**Task to carry out:**
Render the stretch of the listing from the line containing "Open the TimeTravel button" through the line containing "click(368, 304)" as a two-column CSV with the headers instruction and response. Put each instruction and its response in one row, with each value in a single quoted field and any line breaks replaced by spaces.

**Data rows:**
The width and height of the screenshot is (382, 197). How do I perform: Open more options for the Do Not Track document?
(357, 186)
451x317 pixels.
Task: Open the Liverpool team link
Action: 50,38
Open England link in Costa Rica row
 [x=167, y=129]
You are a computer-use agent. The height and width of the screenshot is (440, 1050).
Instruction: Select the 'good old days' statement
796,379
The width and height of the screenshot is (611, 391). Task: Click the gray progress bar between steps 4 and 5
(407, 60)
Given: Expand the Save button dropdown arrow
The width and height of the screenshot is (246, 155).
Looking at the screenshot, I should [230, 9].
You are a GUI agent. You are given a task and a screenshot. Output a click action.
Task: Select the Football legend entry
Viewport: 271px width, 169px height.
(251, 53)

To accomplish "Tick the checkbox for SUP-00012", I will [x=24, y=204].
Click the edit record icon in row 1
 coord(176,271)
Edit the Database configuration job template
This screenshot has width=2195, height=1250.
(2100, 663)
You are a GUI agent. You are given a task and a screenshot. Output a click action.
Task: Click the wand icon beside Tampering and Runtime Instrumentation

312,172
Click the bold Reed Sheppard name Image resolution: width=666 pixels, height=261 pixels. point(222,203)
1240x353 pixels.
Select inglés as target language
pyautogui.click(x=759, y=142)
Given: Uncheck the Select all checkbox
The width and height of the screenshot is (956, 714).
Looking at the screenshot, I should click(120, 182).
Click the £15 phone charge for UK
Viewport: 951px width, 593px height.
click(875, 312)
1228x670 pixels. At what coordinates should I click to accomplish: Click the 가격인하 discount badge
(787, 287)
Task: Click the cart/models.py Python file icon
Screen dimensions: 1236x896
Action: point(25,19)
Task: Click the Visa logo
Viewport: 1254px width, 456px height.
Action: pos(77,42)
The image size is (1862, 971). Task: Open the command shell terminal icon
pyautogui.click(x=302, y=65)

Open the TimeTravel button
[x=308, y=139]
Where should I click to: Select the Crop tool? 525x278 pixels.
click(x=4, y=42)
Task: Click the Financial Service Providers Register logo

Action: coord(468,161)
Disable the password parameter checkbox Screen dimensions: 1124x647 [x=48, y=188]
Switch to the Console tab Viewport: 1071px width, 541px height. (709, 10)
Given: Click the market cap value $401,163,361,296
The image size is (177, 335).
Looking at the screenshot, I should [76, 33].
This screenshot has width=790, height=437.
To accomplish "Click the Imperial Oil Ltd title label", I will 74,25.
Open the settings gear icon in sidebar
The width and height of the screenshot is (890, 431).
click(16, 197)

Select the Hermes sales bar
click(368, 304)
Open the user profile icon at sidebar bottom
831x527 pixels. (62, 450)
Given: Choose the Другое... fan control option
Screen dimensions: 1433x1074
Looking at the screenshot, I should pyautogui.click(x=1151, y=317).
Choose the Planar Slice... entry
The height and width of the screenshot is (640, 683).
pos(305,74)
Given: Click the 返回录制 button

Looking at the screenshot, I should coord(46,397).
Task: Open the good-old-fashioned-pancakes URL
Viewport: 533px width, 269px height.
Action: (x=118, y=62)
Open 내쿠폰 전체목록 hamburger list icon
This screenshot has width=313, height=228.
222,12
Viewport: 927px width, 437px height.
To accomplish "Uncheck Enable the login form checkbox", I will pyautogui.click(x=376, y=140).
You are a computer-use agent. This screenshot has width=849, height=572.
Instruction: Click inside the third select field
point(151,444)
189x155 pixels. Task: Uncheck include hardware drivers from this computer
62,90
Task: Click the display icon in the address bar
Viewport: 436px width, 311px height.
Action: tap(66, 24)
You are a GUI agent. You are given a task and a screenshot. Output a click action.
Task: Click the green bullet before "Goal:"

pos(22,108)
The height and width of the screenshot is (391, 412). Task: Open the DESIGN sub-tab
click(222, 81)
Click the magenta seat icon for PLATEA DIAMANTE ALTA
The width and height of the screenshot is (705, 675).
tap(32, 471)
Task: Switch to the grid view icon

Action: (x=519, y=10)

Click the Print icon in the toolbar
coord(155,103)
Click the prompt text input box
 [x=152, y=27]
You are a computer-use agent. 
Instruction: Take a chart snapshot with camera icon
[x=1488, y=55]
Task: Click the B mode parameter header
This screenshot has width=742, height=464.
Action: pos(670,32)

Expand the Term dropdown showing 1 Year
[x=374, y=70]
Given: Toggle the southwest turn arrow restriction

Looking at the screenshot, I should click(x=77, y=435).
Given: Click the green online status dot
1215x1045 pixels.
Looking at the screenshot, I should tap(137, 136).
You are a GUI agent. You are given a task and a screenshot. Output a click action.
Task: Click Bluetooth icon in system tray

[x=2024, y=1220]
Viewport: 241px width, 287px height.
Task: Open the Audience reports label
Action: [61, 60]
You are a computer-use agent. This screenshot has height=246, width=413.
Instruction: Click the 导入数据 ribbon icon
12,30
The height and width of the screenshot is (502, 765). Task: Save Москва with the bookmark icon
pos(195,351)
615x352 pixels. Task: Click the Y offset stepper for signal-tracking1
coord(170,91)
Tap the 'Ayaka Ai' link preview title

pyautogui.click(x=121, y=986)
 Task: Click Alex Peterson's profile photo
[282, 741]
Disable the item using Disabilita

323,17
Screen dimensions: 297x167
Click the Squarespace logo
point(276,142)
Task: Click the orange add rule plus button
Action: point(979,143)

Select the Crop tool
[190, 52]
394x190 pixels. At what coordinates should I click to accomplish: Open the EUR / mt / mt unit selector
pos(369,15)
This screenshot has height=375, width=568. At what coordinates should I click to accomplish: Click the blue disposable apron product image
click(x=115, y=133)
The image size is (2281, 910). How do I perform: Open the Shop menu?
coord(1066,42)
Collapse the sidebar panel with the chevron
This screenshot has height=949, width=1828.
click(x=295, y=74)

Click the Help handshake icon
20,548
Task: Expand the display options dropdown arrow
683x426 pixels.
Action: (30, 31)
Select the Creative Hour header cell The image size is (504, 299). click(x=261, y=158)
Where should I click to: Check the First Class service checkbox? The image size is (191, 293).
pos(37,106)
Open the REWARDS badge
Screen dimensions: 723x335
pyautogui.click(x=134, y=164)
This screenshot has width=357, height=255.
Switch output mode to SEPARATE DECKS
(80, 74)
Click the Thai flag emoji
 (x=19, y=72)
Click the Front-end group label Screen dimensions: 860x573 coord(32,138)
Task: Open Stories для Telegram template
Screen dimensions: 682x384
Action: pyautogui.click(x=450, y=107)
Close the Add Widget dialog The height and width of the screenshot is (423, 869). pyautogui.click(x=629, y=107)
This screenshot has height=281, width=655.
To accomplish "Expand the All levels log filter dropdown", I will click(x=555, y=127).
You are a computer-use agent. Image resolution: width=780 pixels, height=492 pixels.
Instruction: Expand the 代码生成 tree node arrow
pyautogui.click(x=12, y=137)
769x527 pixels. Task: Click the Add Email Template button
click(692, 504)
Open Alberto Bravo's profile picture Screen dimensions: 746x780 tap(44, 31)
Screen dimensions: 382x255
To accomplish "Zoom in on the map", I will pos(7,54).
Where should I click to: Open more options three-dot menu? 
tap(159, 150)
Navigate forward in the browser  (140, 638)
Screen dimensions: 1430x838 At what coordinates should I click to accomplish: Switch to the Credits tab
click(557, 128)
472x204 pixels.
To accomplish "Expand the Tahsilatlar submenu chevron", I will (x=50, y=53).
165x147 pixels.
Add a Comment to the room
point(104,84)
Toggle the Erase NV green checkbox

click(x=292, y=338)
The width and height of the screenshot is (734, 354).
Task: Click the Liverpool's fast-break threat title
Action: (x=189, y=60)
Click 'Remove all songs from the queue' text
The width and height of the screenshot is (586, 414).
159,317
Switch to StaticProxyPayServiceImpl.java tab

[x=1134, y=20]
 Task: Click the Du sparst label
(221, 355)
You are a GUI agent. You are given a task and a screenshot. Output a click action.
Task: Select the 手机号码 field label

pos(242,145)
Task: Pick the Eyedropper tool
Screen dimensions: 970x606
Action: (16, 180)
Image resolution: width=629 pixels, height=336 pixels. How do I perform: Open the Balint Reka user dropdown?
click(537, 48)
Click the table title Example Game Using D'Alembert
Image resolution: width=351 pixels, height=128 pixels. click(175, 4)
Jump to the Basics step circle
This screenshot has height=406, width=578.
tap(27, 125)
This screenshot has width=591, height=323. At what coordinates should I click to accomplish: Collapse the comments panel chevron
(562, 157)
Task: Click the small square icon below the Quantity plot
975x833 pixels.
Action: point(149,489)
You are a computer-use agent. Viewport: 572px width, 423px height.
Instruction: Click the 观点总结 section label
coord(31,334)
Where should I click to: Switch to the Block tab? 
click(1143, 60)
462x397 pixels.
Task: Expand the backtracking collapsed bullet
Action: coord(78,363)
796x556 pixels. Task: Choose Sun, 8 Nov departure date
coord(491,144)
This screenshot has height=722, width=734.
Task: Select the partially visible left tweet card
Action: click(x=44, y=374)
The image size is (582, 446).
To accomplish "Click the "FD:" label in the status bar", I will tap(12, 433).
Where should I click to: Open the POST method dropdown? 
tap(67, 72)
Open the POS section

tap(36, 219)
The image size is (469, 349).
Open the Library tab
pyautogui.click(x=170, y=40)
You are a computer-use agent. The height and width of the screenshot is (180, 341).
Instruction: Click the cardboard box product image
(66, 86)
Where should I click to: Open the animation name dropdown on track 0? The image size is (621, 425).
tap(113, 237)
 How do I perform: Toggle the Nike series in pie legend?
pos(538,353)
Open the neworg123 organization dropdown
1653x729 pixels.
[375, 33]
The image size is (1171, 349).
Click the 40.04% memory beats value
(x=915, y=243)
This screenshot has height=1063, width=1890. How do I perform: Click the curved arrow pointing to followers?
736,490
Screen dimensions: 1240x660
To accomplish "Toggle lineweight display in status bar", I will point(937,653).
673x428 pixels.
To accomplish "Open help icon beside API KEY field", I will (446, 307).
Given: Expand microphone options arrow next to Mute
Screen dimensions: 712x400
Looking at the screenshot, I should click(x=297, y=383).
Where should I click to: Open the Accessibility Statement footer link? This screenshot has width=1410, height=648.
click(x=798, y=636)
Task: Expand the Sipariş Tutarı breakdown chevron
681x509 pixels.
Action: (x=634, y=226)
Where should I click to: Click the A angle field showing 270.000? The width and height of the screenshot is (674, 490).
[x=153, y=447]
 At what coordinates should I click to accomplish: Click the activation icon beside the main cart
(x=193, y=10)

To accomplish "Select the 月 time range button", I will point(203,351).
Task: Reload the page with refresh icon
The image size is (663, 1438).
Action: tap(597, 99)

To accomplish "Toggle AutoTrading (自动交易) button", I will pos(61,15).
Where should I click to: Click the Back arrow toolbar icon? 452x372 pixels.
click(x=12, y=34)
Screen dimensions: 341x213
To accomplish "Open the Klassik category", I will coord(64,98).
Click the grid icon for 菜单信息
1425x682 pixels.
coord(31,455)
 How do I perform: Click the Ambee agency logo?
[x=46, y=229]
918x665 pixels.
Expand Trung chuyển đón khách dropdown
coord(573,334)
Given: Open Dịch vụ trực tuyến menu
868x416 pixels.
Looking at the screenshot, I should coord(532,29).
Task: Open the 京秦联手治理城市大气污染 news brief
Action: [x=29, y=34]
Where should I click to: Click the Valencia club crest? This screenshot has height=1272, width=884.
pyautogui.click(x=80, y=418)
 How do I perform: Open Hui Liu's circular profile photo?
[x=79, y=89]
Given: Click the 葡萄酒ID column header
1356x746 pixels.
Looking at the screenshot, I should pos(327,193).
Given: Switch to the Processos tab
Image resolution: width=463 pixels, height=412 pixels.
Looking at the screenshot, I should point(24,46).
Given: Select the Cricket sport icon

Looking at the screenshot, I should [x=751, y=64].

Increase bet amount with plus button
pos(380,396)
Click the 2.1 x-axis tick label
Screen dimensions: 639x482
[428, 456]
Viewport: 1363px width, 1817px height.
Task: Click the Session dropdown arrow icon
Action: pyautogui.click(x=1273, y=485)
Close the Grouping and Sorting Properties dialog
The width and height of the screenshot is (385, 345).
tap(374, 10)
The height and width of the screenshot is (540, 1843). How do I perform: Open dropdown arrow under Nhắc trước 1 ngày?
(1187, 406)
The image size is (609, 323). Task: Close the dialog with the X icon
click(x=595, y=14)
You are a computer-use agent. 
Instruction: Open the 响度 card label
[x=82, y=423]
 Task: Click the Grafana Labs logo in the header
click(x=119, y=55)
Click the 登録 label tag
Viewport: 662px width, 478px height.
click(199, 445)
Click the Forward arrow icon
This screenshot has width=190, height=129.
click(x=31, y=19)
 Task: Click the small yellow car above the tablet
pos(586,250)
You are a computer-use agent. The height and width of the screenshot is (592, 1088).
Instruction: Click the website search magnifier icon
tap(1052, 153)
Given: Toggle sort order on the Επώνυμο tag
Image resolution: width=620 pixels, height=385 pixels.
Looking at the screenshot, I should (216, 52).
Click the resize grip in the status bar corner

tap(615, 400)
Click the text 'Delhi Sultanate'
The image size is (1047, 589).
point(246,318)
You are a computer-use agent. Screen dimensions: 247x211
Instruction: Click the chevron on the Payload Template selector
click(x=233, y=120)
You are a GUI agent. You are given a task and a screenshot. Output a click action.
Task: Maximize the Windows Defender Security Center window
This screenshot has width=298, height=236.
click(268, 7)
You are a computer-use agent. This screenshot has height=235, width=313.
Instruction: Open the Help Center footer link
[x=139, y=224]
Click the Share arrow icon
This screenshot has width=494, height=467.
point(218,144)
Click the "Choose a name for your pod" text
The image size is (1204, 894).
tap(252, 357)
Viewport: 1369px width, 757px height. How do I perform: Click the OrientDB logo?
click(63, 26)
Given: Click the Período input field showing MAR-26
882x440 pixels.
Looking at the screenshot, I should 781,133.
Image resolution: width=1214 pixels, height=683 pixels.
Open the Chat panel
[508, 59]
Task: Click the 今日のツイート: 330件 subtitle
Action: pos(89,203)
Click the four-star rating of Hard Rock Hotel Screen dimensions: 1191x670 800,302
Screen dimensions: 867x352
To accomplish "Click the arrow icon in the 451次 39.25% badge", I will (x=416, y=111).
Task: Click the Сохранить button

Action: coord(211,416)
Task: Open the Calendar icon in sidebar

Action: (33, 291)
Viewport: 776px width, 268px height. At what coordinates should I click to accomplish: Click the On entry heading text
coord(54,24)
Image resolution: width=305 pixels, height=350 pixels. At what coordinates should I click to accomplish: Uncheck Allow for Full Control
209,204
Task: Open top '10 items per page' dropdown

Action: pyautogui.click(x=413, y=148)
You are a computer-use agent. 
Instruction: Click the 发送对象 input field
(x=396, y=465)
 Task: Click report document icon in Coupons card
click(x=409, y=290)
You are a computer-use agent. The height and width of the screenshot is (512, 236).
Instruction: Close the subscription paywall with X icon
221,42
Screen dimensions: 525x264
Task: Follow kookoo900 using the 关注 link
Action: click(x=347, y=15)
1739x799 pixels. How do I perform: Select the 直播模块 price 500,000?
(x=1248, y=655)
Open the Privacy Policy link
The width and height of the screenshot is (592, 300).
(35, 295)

**Task answer:**
instruction,response
"Open the TimeTravel button","[x=308, y=139]"
"Where should I click to: Select the Crop tool? 525x278 pixels.","click(x=4, y=42)"
"Task: Click the Financial Service Providers Register logo","Action: coord(468,161)"
"Disable the password parameter checkbox Screen dimensions: 1124x647","[x=48, y=188]"
"Switch to the Console tab Viewport: 1071px width, 541px height.","(709, 10)"
"Given: Click the market cap value $401,163,361,296 The image size is (177, 335).","Looking at the screenshot, I should [76, 33]."
"This screenshot has width=790, height=437. To accomplish ""Click the Imperial Oil Ltd title label"",","I will 74,25."
"Open the settings gear icon in sidebar The width and height of the screenshot is (890, 431).","click(16, 197)"
"Select the Hermes sales bar","click(368, 304)"